[Dataset items]
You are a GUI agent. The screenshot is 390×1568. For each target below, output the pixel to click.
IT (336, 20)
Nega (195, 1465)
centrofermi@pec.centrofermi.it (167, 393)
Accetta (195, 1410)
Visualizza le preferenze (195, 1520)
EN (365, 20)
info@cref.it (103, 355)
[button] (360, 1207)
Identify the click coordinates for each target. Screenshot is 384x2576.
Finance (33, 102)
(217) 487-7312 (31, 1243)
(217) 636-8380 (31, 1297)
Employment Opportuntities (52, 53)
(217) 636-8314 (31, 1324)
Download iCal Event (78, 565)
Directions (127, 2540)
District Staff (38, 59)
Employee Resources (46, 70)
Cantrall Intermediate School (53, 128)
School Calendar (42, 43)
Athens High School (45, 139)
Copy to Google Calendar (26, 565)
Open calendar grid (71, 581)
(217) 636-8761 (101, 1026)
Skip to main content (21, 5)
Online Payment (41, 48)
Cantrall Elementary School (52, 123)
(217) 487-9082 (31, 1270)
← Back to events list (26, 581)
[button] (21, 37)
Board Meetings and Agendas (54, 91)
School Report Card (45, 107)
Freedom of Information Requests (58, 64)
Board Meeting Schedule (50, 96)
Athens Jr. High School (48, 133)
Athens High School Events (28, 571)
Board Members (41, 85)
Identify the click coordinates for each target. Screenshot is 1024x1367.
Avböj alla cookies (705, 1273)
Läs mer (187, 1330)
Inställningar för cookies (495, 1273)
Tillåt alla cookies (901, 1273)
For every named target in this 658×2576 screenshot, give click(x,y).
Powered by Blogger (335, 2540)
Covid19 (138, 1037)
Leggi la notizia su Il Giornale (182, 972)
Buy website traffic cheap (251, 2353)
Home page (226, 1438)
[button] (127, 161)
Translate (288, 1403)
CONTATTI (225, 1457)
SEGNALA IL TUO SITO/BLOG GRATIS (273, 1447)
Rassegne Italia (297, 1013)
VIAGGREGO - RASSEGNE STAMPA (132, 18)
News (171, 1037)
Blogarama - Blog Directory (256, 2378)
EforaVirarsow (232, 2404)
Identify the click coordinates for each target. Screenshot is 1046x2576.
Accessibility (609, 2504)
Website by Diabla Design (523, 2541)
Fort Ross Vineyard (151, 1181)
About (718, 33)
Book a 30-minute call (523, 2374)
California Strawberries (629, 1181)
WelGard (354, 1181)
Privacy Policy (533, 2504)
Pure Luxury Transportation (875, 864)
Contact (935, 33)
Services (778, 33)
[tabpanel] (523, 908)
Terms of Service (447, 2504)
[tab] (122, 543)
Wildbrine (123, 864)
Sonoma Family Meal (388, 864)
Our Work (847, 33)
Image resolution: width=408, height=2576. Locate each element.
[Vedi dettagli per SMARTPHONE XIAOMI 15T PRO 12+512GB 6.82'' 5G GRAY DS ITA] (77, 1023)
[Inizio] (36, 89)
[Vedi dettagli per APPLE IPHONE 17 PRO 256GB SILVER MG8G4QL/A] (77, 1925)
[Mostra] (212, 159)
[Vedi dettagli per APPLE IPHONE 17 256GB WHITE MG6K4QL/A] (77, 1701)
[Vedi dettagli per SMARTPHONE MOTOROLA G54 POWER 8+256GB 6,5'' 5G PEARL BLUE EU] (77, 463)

◆ TASK TO COMPLETE:
The answer must be every line of the data that contains the word "Identify".

◆ EXERCISE OUTPUT:
Identify the click coordinates for each target. Screenshot is 384x2576.
Identify the click coordinates for each target. Screenshot is 1024x1367.
Identify the click coordinates for each target. Screenshot is 1046x2576.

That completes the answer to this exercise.